▶ **Selection**:
───

Heck, I'll come pick it up! LOL
I have about a million uses for it here.

DM


----------



## Scuba_Dave

I've picked up rock, brick, stone dust & patio block & other stuff off craigslist
Never paid anything for any of it
The stone dust was a PIA to shovel into the truck
But they had the patio block that I wanted &the deal was to take everything

Pile it up in an easy access area & see if anyone wants it for free
I need some to go around the edge of my pool fencing
Do you deliver ?


----------



## nap

well, it would seem if you are in the SW MI area or wherever Dave is you have a means to unload the rock. 

If you found 3 folks willing to take it by only what you posted, I would think there are others out there close to you that would like it as well. Maybe you just gave up too easily.


maybe there is a river close by that is needing to have it's rock replenished.:whistling2:



I don't know where you live but there are a thousand places I could get rid of it around my area, and I mean legally.


----------



## Shadoglare

Unfortunately no I don't deliver - I don't think I'd be able to haul much in the trunk of my Malibu


----------



## nap

ever watch Shawshank Redemption? Poor old Andy Dufrane dug out a tunnel from his cell wall and carried the rock and dust in his pockets to the ball field.

Ingenuity. That's all it takes.


----------



## High Gear

Maybe you could find a use for it on your own property, like maybe a mounded garden or some type of water feature.

It may be worth your time to have a landscaper take a look at it and 

offer ideas . It may cost a few bucks but may be money well spent.


----------

───

▶ **Material**:

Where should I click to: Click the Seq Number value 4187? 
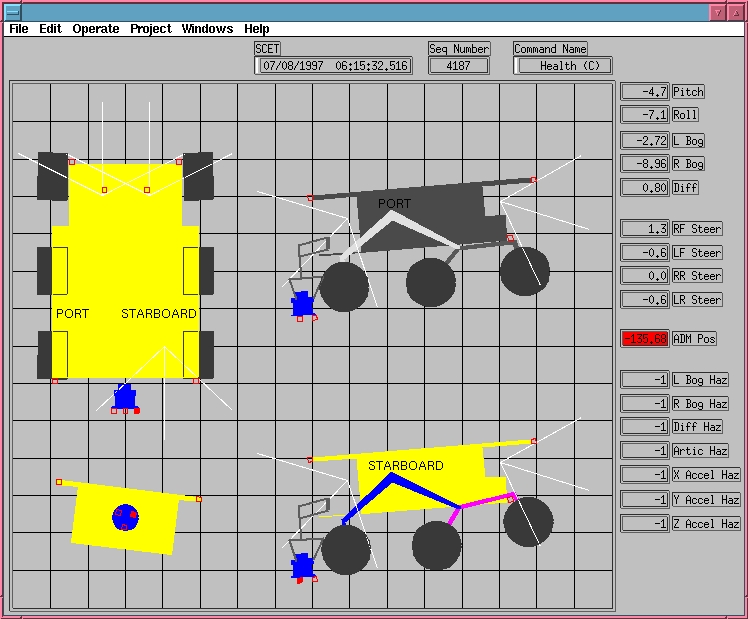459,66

───

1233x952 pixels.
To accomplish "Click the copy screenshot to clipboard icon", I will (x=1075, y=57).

───

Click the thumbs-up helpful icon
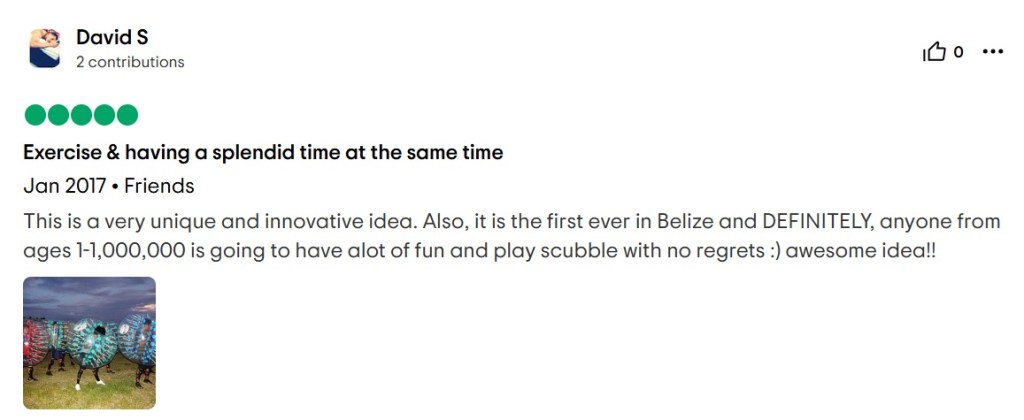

───

▶ **What you need to do**:
**1)** In the forum thread, what car does Shadoglare say they could not haul much in?
**2)** Transcribe the part of the forum thread starting with "Ingenuity. That's all" and going on through "of water feature.".
The rows come from a different source than the forum thread.

▶ **Answers given**:
**1)** A Malibu.

**2)**
Ingenuity. That's all it takes.


----------



## High Gear

Maybe you could find a use for it on your own property, like maybe a mounded garden or some type of water feature.